A desvalorização do trabalho voluntário no Brasil

Enviada em 29/03/2021

Celebridades fazem viagens à África para ajudar a população carente e adotam crianças africanas e fazem arrecadações para populações sem acesso a comida ou água. Todas essas ações são divulgadas amplamente pelas próprias redes sociais dos famosos e seus patrocinadores. Isso gera uma mercantilização da ação voluntária que privilegia um local em detrimento de outro, afinal é mais notório e confortável ir para tribos africanas e ficar em hotéis luxuosos a ir para o sertão nordestino, que apresenta a mesma realidade. Com base nesse viés, é fundamental entender a comercialização do voluntariado no Brasil, bem como suas consequências para a desvalorização de tal ato.

É importante, primeiramente, admitir que as constantes ações voluntárias perpetuadas por famosos para levar alimentos e água para regiões desertícas da África não passam de uma atividade de autopromoção. Isso acontece, muitas vezes, porque a celebridade em questão está em baixa ou com pouca visibilidade midiática e, para se promover, faz ações voluntárias em outro continente. Influenciados por essas ações de grande repercussão, os seguidores desses influenciadores, tomando como base a ideia da Tabúla Rasa de John Locke que diz que o indivíduo é como uma tela em branco que é preenchida por ações que o redeiam, privilegiam os atos voluntários voltadas para o outro continente por ser um local de grande foco entre os influenciadores. Com a influência restaurada e de volta ao Brasil, o celébre recebe propostas de propagandas, o que lhe garante uma maior rentabilidade.

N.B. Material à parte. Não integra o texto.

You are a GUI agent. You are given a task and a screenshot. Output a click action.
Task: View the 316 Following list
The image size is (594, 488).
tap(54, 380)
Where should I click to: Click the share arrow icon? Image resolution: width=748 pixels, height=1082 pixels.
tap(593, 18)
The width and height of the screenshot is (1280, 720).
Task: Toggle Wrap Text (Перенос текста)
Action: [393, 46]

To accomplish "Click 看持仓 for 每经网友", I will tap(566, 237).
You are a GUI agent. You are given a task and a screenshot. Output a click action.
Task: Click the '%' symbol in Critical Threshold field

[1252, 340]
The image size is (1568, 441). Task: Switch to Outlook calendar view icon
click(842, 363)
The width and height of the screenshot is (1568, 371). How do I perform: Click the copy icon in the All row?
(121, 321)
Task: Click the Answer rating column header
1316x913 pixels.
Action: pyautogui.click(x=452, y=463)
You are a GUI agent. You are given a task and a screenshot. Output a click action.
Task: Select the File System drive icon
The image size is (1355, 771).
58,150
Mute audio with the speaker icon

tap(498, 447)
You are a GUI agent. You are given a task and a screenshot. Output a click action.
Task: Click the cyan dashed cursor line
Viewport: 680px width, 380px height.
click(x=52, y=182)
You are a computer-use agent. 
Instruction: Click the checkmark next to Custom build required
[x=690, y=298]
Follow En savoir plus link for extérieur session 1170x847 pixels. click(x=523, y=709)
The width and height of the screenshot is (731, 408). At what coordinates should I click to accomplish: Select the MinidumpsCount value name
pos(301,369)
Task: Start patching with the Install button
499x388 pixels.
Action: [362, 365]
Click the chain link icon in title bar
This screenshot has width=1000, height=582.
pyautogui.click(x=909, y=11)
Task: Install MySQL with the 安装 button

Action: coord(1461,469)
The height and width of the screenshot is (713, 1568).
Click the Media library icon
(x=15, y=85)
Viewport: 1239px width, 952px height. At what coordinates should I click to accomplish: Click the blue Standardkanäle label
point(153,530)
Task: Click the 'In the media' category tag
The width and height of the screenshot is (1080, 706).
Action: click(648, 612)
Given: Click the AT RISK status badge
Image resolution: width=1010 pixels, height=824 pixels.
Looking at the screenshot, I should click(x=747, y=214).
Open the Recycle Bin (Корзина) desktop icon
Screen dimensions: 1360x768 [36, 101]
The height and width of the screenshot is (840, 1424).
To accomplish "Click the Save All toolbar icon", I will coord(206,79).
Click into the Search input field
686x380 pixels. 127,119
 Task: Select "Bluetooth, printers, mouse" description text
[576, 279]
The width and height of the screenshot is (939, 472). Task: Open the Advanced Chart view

Em segunda análise, consequentemente, a alta valorização de campanhas voluntárias para países estrangeiros reflete em uma grande dificuldade de se manter uma instituição de ajuda voluntária dentro de um país com grandes disparidade climáticas e econômicas, o Brasil. Tal ato mascara a realidade sertaneja brasileira, que é tão ruim quanto a realidade de tribos africanas. Graciliano Ramos, em sua obra Vidas Secas, já retrata o sertão brasileiro, mostrando que a população sertaneja sofre de falta d´água, moléstias, descaso das autoridades, fome. Os poucos grupos voluntários que ajudam pessoas de municípios brasileiros assolados pela seca não possuem grande visibilidade ou ajuda.

Nota-se, portanto, que para haver um crescimento da valorização no trabalho voluntário do Brasil é preciso que, sobretudo, os influenciadores sociais divulguem e façam ações pelo sertão brasileiro. Tal grupamento social deve utilizar de seu poder de convencimento para espalhar a realidade brasileira, a partir de ações para arrecadação voluntária de água e alimentos feitas para as regiões de extrema pobreza. A arrecadação deve ser divulgada tanto nas mídias do artista como pelas redes televisivas locais. Dessa forma, mais atitudes voluntárias, seja de pequeno ou grande porte, serão valorizadas.